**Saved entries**
- - -

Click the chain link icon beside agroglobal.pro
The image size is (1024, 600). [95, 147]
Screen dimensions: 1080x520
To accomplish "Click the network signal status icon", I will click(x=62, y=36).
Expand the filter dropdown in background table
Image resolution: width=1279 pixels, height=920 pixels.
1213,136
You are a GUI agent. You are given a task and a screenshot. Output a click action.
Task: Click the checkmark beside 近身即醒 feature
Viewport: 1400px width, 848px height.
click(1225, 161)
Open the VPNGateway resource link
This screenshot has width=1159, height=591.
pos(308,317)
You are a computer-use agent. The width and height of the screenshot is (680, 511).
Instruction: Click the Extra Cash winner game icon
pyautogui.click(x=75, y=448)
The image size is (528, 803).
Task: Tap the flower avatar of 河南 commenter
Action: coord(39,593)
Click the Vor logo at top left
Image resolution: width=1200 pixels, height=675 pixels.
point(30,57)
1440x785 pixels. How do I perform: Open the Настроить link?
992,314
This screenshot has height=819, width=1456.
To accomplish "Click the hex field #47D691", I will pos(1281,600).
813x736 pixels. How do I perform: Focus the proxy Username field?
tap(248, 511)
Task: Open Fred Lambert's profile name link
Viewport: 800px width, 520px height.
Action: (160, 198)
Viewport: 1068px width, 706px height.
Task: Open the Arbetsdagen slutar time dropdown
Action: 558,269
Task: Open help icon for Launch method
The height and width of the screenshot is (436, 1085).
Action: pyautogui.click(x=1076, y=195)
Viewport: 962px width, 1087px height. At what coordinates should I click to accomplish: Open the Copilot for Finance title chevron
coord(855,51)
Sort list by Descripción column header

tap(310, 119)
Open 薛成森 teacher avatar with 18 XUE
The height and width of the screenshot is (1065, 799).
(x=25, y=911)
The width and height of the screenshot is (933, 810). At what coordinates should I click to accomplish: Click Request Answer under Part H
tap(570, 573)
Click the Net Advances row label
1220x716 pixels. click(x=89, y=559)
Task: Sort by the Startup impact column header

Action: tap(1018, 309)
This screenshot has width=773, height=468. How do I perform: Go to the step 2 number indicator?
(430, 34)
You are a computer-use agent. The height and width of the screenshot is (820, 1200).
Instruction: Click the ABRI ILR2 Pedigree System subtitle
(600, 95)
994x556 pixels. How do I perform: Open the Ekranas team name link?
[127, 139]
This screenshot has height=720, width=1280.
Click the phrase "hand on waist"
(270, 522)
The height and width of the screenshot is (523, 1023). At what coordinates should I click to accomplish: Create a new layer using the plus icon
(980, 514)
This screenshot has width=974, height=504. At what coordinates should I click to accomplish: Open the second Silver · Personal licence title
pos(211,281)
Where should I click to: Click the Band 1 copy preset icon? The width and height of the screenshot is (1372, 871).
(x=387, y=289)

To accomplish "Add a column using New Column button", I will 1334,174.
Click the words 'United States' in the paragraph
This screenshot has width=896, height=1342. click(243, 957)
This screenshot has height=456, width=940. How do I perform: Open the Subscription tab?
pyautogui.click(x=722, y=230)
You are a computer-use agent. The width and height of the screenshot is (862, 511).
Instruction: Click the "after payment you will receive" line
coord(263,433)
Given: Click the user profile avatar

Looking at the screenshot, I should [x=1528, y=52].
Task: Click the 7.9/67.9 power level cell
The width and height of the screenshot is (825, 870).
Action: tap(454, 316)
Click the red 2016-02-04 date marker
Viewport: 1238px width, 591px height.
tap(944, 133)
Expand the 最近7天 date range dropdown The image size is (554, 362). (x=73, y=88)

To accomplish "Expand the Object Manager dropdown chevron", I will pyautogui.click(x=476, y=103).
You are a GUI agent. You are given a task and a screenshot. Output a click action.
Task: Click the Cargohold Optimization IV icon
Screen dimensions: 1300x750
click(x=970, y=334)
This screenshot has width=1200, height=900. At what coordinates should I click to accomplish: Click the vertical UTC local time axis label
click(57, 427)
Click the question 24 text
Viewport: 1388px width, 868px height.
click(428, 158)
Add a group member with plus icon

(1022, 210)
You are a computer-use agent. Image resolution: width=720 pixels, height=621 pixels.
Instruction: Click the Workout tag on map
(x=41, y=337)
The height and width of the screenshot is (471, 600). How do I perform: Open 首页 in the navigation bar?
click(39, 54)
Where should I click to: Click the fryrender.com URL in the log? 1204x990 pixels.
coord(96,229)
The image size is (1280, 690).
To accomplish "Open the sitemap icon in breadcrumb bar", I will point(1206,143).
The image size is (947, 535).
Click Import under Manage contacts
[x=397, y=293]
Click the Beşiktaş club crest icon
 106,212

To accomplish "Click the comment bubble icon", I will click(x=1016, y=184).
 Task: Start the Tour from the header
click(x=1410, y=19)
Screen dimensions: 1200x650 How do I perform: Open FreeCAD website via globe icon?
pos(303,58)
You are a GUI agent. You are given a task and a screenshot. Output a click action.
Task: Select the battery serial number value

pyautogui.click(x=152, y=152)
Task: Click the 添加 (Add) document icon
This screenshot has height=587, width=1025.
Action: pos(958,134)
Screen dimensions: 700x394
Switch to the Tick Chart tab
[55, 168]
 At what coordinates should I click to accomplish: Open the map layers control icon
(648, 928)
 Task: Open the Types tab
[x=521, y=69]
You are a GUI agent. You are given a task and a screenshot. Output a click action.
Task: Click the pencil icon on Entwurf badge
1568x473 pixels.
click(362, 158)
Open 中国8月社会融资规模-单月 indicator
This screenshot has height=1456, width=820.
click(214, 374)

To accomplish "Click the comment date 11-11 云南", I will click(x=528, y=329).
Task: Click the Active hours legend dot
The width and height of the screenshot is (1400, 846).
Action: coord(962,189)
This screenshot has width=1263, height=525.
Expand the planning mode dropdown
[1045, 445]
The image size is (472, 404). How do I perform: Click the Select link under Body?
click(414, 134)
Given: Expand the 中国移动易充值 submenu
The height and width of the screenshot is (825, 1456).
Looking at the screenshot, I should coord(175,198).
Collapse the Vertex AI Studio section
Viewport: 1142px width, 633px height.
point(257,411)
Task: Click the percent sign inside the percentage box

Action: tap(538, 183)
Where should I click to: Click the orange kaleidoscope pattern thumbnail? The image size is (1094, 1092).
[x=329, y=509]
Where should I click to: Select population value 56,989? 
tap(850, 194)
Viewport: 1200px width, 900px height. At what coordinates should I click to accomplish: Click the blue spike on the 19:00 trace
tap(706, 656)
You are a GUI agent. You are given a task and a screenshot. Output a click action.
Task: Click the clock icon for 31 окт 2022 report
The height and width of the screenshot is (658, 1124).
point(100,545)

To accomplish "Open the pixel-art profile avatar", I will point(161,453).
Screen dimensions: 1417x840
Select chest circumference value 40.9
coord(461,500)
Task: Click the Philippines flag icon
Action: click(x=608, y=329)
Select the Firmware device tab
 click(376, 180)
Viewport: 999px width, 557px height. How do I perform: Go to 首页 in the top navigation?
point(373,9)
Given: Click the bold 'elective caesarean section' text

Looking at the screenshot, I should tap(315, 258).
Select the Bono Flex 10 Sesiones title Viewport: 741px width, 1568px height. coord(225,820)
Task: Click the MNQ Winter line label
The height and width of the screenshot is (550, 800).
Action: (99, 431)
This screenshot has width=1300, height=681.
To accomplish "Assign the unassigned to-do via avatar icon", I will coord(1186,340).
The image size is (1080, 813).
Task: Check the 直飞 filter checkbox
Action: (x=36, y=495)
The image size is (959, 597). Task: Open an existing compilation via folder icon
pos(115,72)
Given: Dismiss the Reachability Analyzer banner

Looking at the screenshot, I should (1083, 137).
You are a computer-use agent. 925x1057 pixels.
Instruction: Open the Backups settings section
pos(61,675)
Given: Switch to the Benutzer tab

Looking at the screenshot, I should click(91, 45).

- - -

Please set down all the data word for word.

Click the chain link icon beside agroglobal.pro
The image size is (1024, 600). [95, 147]
Screen dimensions: 1080x520
To accomplish "Click the network signal status icon", I will click(x=62, y=36).
Expand the filter dropdown in background table
Image resolution: width=1279 pixels, height=920 pixels.
1213,136
You are a GUI agent. You are given a task and a screenshot. Output a click action.
Task: Click the checkmark beside 近身即醒 feature
Viewport: 1400px width, 848px height.
click(1225, 161)
Open the VPNGateway resource link
This screenshot has width=1159, height=591.
pos(308,317)
You are a computer-use agent. The width and height of the screenshot is (680, 511).
Instruction: Click the Extra Cash winner game icon
pyautogui.click(x=75, y=448)
The image size is (528, 803).
Task: Tap the flower avatar of 河南 commenter
Action: coord(39,593)
Click the Vor logo at top left
Image resolution: width=1200 pixels, height=675 pixels.
point(30,57)
1440x785 pixels. How do I perform: Open the Настроить link?
992,314
This screenshot has height=819, width=1456.
To accomplish "Click the hex field #47D691", I will pos(1281,600).
813x736 pixels. How do I perform: Focus the proxy Username field?
tap(248, 511)
Task: Open Fred Lambert's profile name link
Viewport: 800px width, 520px height.
Action: (160, 198)
Viewport: 1068px width, 706px height.
Task: Open the Arbetsdagen slutar time dropdown
Action: 558,269
Task: Open help icon for Launch method
The height and width of the screenshot is (436, 1085).
Action: pyautogui.click(x=1076, y=195)
Viewport: 962px width, 1087px height. At what coordinates should I click to accomplish: Open the Copilot for Finance title chevron
coord(855,51)
Sort list by Descripción column header

tap(310, 119)
Open 薛成森 teacher avatar with 18 XUE
The height and width of the screenshot is (1065, 799).
(x=25, y=911)
The width and height of the screenshot is (933, 810). At what coordinates should I click to accomplish: Click Request Answer under Part H
tap(570, 573)
Click the Net Advances row label
1220x716 pixels. click(x=89, y=559)
Task: Sort by the Startup impact column header

Action: tap(1018, 309)
This screenshot has width=773, height=468. How do I perform: Go to the step 2 number indicator?
(430, 34)
You are a computer-use agent. The height and width of the screenshot is (820, 1200).
Instruction: Click the ABRI ILR2 Pedigree System subtitle
(600, 95)
994x556 pixels. How do I perform: Open the Ekranas team name link?
[127, 139]
This screenshot has height=720, width=1280.
Click the phrase "hand on waist"
(270, 522)
The height and width of the screenshot is (523, 1023). At what coordinates should I click to accomplish: Create a new layer using the plus icon
(980, 514)
This screenshot has width=974, height=504. At what coordinates should I click to accomplish: Open the second Silver · Personal licence title
pos(211,281)
Where should I click to: Click the Band 1 copy preset icon? The width and height of the screenshot is (1372, 871).
(x=387, y=289)

To accomplish "Add a column using New Column button", I will 1334,174.
Click the words 'United States' in the paragraph
This screenshot has width=896, height=1342. click(243, 957)
This screenshot has height=456, width=940. How do I perform: Open the Subscription tab?
pyautogui.click(x=722, y=230)
You are a computer-use agent. The width and height of the screenshot is (862, 511).
Instruction: Click the "after payment you will receive" line
coord(263,433)
Given: Click the user profile avatar

Looking at the screenshot, I should [x=1528, y=52].
Task: Click the 7.9/67.9 power level cell
The width and height of the screenshot is (825, 870).
Action: tap(454, 316)
Click the red 2016-02-04 date marker
Viewport: 1238px width, 591px height.
tap(944, 133)
Expand the 最近7天 date range dropdown The image size is (554, 362). (x=73, y=88)

To accomplish "Expand the Object Manager dropdown chevron", I will pyautogui.click(x=476, y=103).
You are a GUI agent. You are given a task and a screenshot. Output a click action.
Task: Click the Cargohold Optimization IV icon
Screen dimensions: 1300x750
click(x=970, y=334)
This screenshot has width=1200, height=900. At what coordinates should I click to accomplish: Click the vertical UTC local time axis label
click(57, 427)
Click the question 24 text
Viewport: 1388px width, 868px height.
click(428, 158)
Add a group member with plus icon

(1022, 210)
You are a computer-use agent. Image resolution: width=720 pixels, height=621 pixels.
Instruction: Click the Workout tag on map
(x=41, y=337)
The height and width of the screenshot is (471, 600). How do I perform: Open 首页 in the navigation bar?
click(39, 54)
Where should I click to: Click the fryrender.com URL in the log? 1204x990 pixels.
coord(96,229)
The image size is (1280, 690).
To accomplish "Open the sitemap icon in breadcrumb bar", I will point(1206,143).
The image size is (947, 535).
Click Import under Manage contacts
[x=397, y=293]
Click the Beşiktaş club crest icon
 106,212

To accomplish "Click the comment bubble icon", I will click(x=1016, y=184).
 Task: Start the Tour from the header
click(x=1410, y=19)
Screen dimensions: 1200x650 How do I perform: Open FreeCAD website via globe icon?
pos(303,58)
You are a GUI agent. You are given a task and a screenshot. Output a click action.
Task: Select the battery serial number value

pyautogui.click(x=152, y=152)
Task: Click the 添加 (Add) document icon
This screenshot has height=587, width=1025.
Action: pos(958,134)
Screen dimensions: 700x394
Switch to the Tick Chart tab
[55, 168]
 At what coordinates should I click to accomplish: Open the map layers control icon
(648, 928)
 Task: Open the Types tab
[x=521, y=69]
You are a GUI agent. You are given a task and a screenshot. Output a click action.
Task: Click the pencil icon on Entwurf badge
1568x473 pixels.
click(362, 158)
Open 中国8月社会融资规模-单月 indicator
This screenshot has height=1456, width=820.
click(214, 374)

To accomplish "Click the comment date 11-11 云南", I will click(x=528, y=329).
Task: Click the Active hours legend dot
The width and height of the screenshot is (1400, 846).
Action: coord(962,189)
This screenshot has width=1263, height=525.
Expand the planning mode dropdown
[1045, 445]
The image size is (472, 404). How do I perform: Click the Select link under Body?
click(414, 134)
Given: Expand the 中国移动易充值 submenu
The height and width of the screenshot is (825, 1456).
Looking at the screenshot, I should coord(175,198).
Collapse the Vertex AI Studio section
Viewport: 1142px width, 633px height.
point(257,411)
Task: Click the percent sign inside the percentage box

Action: tap(538, 183)
Where should I click to: Click the orange kaleidoscope pattern thumbnail? The image size is (1094, 1092).
[x=329, y=509]
Where should I click to: Select population value 56,989? 
tap(850, 194)
Viewport: 1200px width, 900px height. At what coordinates should I click to accomplish: Click the blue spike on the 19:00 trace
tap(706, 656)
You are a GUI agent. You are given a task and a screenshot. Output a click action.
Task: Click the clock icon for 31 окт 2022 report
The height and width of the screenshot is (658, 1124).
point(100,545)

To accomplish "Open the pixel-art profile avatar", I will point(161,453).
Screen dimensions: 1417x840
Select chest circumference value 40.9
coord(461,500)
Task: Click the Philippines flag icon
Action: click(x=608, y=329)
Select the Firmware device tab
 click(376, 180)
Viewport: 999px width, 557px height. How do I perform: Go to 首页 in the top navigation?
point(373,9)
Given: Click the bold 'elective caesarean section' text

Looking at the screenshot, I should tap(315, 258).
Select the Bono Flex 10 Sesiones title Viewport: 741px width, 1568px height. coord(225,820)
Task: Click the MNQ Winter line label
The height and width of the screenshot is (550, 800).
Action: (99, 431)
This screenshot has width=1300, height=681.
To accomplish "Assign the unassigned to-do via avatar icon", I will coord(1186,340).
The image size is (1080, 813).
Task: Check the 直飞 filter checkbox
Action: (x=36, y=495)
The image size is (959, 597). Task: Open an existing compilation via folder icon
pos(115,72)
Given: Dismiss the Reachability Analyzer banner

Looking at the screenshot, I should (1083, 137).
You are a computer-use agent. 925x1057 pixels.
Instruction: Open the Backups settings section
pos(61,675)
Given: Switch to the Benutzer tab

Looking at the screenshot, I should click(91, 45).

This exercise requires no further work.